It doesn’t seem to display certain numbers correctly. It says “twentyth” rather than “twentieth”, “twenty oneth” rather than “twenty first” and “one hundred” rather than “one hundredth”.
This is the code I use.
[spoiler][code][ OrdinalNumber n f;
if (n == 0) { print “zeroth”; rfalse; }
if (n < 0) { print "minus "; n = -n; } #Iftrue (WORDSIZE == 4);
if (n >= 1000000000) {
if (f == 1) print ", “;
print (LanguageNumber) n/1000000000, " billion”; n = n%1000000000; f = 1;
}
if (n >= 1000000) {
if (f == 1) print ", “;
print (LanguageNumber) n/1000000, " million”; n = n%1000000; f = 1;
} #Endif;
if (n >= 1000) {
if (f == 1) print ", “;
print (LanguageNumber) n/1000, " thousand”; n = n%1000; f = 1;
}
if (n >= 100) {
if (f == 1) print ", “;
print (LanguageNumber) n/100, " hundred”; n = n%100; f = 1;
}
if (n == 0) {
print “th”;
rfalse;
}
if (f == 1) print " and ";
switch (n) {
1: print “first”;
2: print “second”;
3: print “third”;
4: print “fourth”;
5: print “fifth”;
6: print “sixth”;
7: print “seventh”;
8: print “eighth”;
9: print “ninth”;
10: print “tenth”;
11: print “eleventh”;
12: print “twelveth”;
13: print “thirteenth”;
14: print “fourteenth”;
15: print “fifteenth”;
16: print “sixteenth”;
17: print “seventeenth”;
18: print “eighteenth”;
19: print “nineteenth”;
20 to 99: switch (n/10) {
2: print “twent”;
3: print “thirt”;
4: print “fort”;
5: print “fift”;
6: print “sixt”;
7: print “sevent”;
8: print “eight”;
9: print “ninet”;
}
if (n%10 ~= 0) {
print "y ", (OrdinalNumber) n%10;
}
else {
print “ieth”;
}
}
];
-).
To say (something - number) in ordinal words: (- print (OrdinalNumber) {something}; -).[/code][/spoiler]

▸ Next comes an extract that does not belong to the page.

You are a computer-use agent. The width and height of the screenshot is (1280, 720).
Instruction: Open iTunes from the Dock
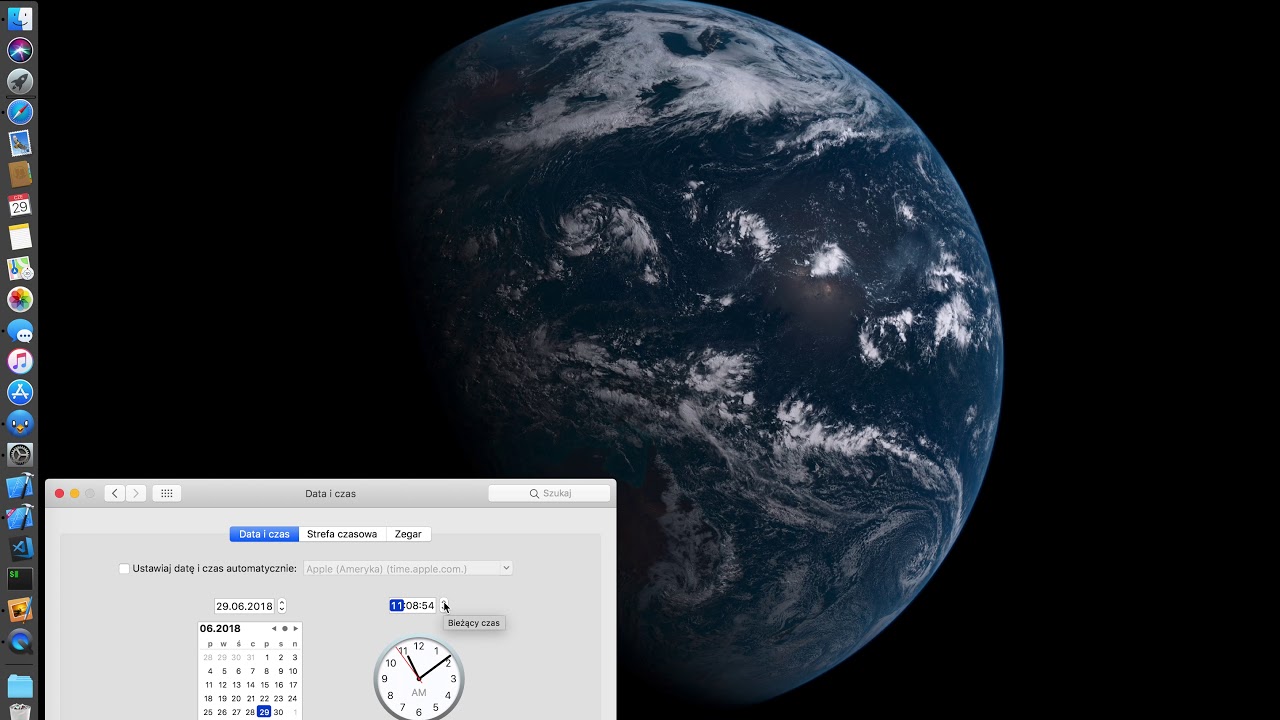(x=20, y=361)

Thanks, climbingstars. I did refactor after Erik’s post made it possible, but I decided to make it an I7 routine instead. That actually turned out to be easier and kept things purely I7. It also let me manipulate the result as indexed text, which I’m not sure is as easy with I6 print statements, although I may be wrong on that score.